Task directions:
What you write should be an exact repeat of the lines from the one with "The width and height of the screenshot is (320, 434)." through the final line below, minus the pictures.
---- Extracted entries
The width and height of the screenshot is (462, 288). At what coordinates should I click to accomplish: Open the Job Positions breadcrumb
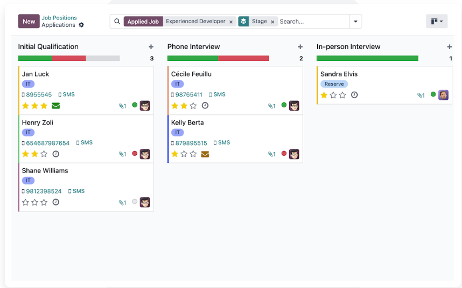pos(59,18)
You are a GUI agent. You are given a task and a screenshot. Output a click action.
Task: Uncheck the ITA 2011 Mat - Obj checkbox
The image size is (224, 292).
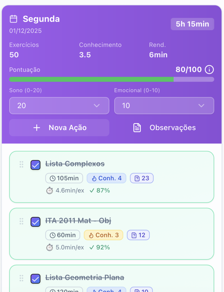pos(35,222)
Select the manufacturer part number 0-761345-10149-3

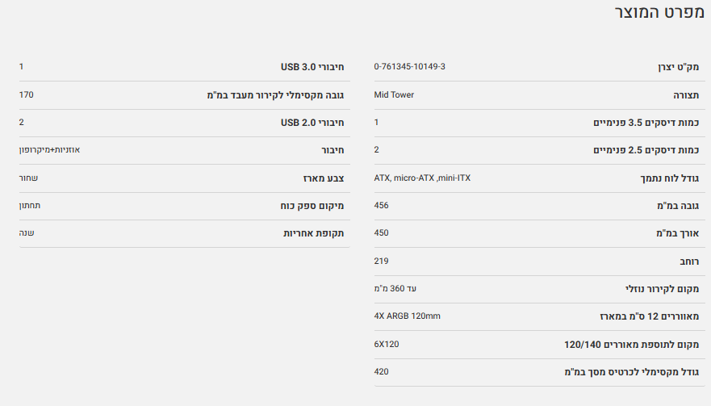coord(410,66)

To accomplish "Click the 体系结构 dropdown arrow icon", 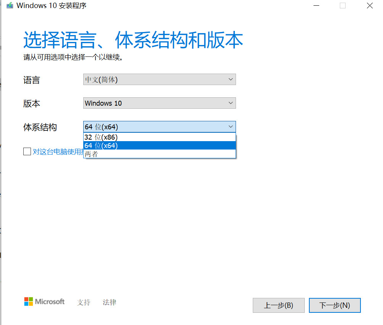I will coord(230,126).
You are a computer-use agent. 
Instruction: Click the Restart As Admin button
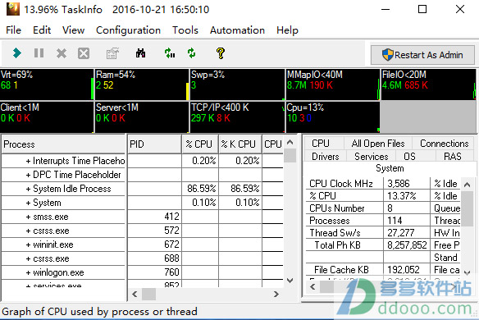tap(422, 55)
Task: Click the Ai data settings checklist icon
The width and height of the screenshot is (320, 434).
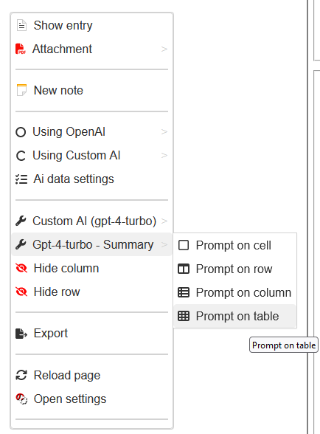Action: point(21,179)
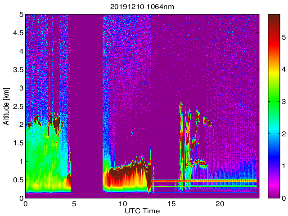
--------
The answer:
The width and height of the screenshot is (320, 434).
Action: point(21,179)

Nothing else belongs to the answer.